Case ID: so2d_126/html/0163-01.html
Source: Caselaw Access Project
Author: {"author": "PER CURIAM. CARROLL, DONALD K., Judge", "license": "Public Domain", "url": "https://static.case.law/"}
Date Created: 2024-08-24T03:29:51.129683

Susie M. KUEBLER and Frank A. Kuebler, her husband, Appellants, v. VOLUSIA JAI ALAI, INC., a Florida corporation, Appellee.
    No. C-85.
    District Court of Appeal of Florida. First District.
    Dec. 15, 1960.
    Rehearing Denied Jan. 6, 1961.
    Fred R. Brannon, Jr., New Smyrma Beach, and Alex D. Littlefield, Jr., Day-tona Beach, for appellants.
    Alfred A. Green, and Alfred A. Green, Jr., Daytona Beach, for appellee.
   PER CURIAM.

Affirmed.

WIGGINTON, C. J., and STURGIS, J., concur.

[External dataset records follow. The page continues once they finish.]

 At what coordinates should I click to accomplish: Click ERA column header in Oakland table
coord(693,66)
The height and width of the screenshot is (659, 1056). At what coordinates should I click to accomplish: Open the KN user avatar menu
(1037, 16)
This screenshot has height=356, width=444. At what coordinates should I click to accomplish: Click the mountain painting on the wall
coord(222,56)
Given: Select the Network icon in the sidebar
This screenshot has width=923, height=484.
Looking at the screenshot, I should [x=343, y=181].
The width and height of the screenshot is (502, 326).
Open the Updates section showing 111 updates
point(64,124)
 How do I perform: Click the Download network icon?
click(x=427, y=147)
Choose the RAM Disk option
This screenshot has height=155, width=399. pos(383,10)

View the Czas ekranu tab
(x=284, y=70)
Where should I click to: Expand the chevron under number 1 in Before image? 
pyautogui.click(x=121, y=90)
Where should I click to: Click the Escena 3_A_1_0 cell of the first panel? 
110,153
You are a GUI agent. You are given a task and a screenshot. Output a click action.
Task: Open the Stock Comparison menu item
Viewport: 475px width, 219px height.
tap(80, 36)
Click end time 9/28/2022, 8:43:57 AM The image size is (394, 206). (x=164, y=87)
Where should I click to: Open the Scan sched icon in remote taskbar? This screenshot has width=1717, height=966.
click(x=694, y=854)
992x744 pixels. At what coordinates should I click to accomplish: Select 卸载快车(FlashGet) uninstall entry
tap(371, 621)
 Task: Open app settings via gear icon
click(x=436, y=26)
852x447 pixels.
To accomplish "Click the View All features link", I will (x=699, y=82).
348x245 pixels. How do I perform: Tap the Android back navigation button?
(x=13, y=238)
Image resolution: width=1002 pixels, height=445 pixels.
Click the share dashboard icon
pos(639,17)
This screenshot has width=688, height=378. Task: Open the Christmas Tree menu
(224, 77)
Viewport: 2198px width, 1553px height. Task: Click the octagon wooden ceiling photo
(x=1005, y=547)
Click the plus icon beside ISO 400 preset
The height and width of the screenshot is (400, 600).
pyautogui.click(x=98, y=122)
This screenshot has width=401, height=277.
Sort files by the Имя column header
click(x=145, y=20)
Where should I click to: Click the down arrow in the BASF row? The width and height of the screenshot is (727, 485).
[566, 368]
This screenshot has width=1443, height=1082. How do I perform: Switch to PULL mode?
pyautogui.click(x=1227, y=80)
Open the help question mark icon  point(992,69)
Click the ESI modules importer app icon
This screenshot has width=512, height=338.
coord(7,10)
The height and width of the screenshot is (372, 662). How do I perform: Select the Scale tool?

CARROLL, DONALD K., J., dissents.

CARROLL, DONALD K., Judge

(dissenting) .

This is an appeal from a final summary judgment for the defendant in an action brought by an elderly woman for injuries she sustained when she fell down certain irregular steps in the balcony of the defendant’s jai alai fronton. Under the established rule in Florida, the operator of a place of amusement'like a race course where others are invited is charged with a continuous duty to look after the safety of its patrons and owes “a higher degree of diligence than it does when applied to a store, bank or like place of business.” Wells v. Palm Beach Kennel Club, 1948, 160 Fla. 502, 35 So.2d 720, 721. Here the evidence before the court at the hearing on the defendant’s motion for summary judgment was, as I view it, susceptible of a lawful inference by a jury that the defendant was guilty of negligence proximately causing her injuries and that she was not guilty of contributory negligence. If my conception of the evidence is correct, she had a right to have a jury pass upon these questions of fact. See Majeske v. Palm Beach Kennel Club, Fla.App.1959, 117 So.2d 531.

I would, therefore, reverse the summary judgment and .remand the cause for a jury trial on the issues.